The basic UV Exposure unit

Ok so to make the basic UV Exposure unit you need a few things; I got my glass from a used window i got at a house reclamation center that sells used building materials. The light fixture you should be able to get from the same type of place, the thing about buying an entire fixture is that you generally get the fluorescent tube holders, the ballasts and the sparkplugs (if any) as a packge deal. It took me a while to find the right fluorescent tubes, you basically need blacklights without the purple coating. Screen printing supply stores sell these for like $20 a piece which was way too much for me as i needed 8 of them. I ended up buying them for about $5 a piece from www.1000bulbs.com

The construction is really simple; make a box that fits all the lights and get a piece of glass that fits over it, paint the box white so that the reflectiveness of the box is maximized - that's really it. I made it so that the glass just rests on top of the box, being held down by its own weight. That way it's quite easy to slide the glass off if you need to change bulbs or do any other type of maintenace.

Vacuum suction top

I recommend making a vacuum suction top, it's not strictly necessary but it's so easy and cheap and will be of great help that it's worth it. What you need is:
The neoprene top should be the size of the glass that you are using, or perhaps slightly smaller. It should *not* be larger as we're going to use the property of glass that it is entirely air tight.

Now the thing about neoprene is that once it rips it likes to just continue ripping, therefore you have to try and avoid having too much tension of the neoprene where the staples are, or they will create rips. It's a good ide to fold the neoprene over the edge and staple it on the inside, this way the tension will be more towards the folds and not as much directly on the staples.

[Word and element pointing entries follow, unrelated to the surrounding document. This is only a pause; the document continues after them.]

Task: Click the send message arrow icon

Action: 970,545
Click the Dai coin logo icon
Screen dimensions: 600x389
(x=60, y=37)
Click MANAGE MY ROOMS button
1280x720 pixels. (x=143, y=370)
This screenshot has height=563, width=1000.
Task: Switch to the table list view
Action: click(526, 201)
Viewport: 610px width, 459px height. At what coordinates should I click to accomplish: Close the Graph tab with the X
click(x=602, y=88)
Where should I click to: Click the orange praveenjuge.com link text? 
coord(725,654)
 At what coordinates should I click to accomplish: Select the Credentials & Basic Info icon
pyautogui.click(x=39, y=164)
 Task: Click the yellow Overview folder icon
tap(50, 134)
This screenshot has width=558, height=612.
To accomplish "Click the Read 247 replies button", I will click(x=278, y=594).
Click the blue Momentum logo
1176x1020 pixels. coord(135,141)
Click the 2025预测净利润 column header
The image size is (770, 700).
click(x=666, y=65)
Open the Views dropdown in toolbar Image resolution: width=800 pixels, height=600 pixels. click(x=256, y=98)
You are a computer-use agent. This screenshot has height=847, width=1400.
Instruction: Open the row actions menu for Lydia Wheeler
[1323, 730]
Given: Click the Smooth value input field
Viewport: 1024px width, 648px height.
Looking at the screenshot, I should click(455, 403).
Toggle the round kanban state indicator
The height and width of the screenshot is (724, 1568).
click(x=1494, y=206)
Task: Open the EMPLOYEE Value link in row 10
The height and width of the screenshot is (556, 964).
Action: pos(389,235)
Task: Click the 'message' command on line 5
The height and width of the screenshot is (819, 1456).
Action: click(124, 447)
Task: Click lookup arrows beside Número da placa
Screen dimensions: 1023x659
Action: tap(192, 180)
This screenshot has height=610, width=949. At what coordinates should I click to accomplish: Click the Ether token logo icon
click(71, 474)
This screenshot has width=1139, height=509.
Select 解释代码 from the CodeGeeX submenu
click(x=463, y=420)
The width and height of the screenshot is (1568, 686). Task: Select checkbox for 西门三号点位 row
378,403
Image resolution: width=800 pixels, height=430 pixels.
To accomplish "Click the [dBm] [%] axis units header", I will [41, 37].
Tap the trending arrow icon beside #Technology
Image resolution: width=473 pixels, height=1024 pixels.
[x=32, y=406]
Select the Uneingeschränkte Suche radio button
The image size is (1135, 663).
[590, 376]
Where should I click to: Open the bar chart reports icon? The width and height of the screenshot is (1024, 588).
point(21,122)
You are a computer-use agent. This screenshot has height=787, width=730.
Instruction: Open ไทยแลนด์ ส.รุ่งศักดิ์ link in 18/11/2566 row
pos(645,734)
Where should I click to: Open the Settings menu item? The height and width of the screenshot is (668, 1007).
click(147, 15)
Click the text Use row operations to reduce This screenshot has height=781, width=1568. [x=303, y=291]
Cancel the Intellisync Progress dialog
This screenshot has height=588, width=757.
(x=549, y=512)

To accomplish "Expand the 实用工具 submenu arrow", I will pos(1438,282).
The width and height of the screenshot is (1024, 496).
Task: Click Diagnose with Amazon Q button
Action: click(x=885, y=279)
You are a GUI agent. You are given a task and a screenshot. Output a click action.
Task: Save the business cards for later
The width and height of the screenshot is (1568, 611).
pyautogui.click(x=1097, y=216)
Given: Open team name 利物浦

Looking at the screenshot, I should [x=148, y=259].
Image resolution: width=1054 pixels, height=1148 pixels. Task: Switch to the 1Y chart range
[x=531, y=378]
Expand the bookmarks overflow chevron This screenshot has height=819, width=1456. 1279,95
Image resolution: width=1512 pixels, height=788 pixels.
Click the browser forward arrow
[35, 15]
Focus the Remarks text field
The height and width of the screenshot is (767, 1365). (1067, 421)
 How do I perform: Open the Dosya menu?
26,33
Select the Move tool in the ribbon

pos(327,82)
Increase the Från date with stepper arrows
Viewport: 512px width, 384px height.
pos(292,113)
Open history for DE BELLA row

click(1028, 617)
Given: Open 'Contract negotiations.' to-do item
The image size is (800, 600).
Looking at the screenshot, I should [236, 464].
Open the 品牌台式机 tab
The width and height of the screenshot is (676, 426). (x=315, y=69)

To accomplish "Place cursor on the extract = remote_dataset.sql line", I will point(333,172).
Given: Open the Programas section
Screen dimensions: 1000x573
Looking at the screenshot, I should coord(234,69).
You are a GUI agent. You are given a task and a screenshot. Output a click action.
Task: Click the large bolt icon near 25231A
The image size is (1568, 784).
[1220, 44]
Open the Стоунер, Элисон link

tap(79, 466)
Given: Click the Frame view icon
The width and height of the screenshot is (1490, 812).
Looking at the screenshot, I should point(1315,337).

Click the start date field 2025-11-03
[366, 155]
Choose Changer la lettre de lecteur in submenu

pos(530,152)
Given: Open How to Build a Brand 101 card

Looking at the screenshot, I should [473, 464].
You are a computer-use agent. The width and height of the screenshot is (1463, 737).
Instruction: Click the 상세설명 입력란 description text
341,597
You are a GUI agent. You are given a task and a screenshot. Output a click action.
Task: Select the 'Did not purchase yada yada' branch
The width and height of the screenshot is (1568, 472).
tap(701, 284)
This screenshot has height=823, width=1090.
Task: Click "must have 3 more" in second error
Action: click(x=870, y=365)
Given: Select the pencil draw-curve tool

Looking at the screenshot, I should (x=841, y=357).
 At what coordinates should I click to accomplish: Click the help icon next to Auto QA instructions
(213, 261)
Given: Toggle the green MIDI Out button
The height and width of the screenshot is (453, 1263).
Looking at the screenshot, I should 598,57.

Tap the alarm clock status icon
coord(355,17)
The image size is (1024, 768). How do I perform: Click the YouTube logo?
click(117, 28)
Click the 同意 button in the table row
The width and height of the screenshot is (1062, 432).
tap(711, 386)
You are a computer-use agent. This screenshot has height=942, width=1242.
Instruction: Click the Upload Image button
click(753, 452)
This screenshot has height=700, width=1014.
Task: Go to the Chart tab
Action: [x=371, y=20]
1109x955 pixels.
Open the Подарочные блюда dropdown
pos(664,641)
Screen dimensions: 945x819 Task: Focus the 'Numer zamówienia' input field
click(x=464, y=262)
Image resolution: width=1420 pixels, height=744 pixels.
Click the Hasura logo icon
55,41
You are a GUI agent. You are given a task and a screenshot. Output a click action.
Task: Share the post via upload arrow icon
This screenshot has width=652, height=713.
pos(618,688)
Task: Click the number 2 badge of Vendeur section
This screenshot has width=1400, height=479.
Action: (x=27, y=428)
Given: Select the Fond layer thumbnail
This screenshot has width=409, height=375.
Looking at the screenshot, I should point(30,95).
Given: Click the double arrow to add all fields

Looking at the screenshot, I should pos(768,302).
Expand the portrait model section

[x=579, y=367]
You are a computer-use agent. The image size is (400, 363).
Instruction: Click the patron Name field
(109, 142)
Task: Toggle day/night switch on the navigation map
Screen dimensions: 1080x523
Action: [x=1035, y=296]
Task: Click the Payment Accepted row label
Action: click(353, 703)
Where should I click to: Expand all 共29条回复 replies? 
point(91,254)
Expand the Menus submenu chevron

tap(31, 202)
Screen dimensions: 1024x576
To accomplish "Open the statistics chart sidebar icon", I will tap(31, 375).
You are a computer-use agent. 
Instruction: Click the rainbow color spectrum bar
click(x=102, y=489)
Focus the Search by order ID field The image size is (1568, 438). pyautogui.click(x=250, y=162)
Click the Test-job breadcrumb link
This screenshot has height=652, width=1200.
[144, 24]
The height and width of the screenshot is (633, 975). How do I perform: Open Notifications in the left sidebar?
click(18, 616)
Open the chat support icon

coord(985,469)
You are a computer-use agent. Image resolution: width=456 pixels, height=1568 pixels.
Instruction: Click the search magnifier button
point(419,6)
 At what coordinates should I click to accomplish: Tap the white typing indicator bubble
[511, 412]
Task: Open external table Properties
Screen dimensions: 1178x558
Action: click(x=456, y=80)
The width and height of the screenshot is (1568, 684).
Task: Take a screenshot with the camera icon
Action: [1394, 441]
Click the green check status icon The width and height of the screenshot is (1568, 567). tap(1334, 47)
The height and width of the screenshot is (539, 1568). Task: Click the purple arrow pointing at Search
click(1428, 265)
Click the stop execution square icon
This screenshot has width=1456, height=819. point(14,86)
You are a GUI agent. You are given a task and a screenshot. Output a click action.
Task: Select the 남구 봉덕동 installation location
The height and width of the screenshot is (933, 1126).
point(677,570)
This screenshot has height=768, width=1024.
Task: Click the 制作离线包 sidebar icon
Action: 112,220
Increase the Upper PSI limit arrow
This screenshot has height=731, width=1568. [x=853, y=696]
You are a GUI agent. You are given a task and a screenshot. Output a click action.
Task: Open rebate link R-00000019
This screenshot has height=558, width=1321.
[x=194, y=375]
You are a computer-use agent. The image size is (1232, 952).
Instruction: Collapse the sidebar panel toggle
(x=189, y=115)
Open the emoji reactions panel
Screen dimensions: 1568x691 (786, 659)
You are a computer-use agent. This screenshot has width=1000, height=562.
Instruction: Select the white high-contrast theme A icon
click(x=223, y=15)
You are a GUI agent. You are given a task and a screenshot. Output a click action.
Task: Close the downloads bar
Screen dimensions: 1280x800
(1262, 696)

Once the neoprene is stapled to the frame you need to create a way for the vacuum source to be hooked up, easiest way is to make a T-shape tube that connects to the vacuum source. Again it's important to avoid ripping of the neoprene so everything should be round - no sharp corners, the hookup also needs to be sealed properly (you can use tape, it's fine).

Now decide the placement of the neoprene top, screw it down with the hinges and the clasps - make it tight. It will not be tight enough to keep the suction regardless of what you do, so afterwards, line the glass with the window sealant foam along the edge of the vacuum suction top. Done!


When building a UV exposure unit it's not just about how *much* UV light you can produce, but also how evenly it's being distributed - if it's too uneven you can endup overexposing some parts of an object, while underexposing others. To make the light distribution more evenly you can add reflectors under the UV lights. To make some cheap reflectors you need: Simply cut the water pipe into 1/3 circumference so you have three 120 degree angles, now cut those to be just so long that they'll fit under the UV tubes. For each one, spray it with the adhesive on the inside of the pipe and cover it in aluminium foil. Done.

Collimating grid

To achieve extreme detail necessary for making circuit boards, you may have to use a "collimating grid". Simply put, this is a grid thats placed in between the UV tubes and the glass, my grid is 2" tall and has a square every 1" - it also needs to be painted black. The idea is that lightrays coming at a too extreme angle gets suppressed, you do this so they can't sneak in under your transparancy and expose parts that are supposed to be blocked. Think & Tinker has some more information on this topic here. I built my collimating grid from the grid that covers the very same fluorescent light fixtures that i used for my UV lights, i spray painted it black, chopped it in half and glued the two pieces together stacked on top of each other.


While working with screen printing you'll have to have a dark place to store both screens before developing and supplies. Unless you're building a bench-top machine, utilizing the space under neath the UV exposure unit is perfect for this.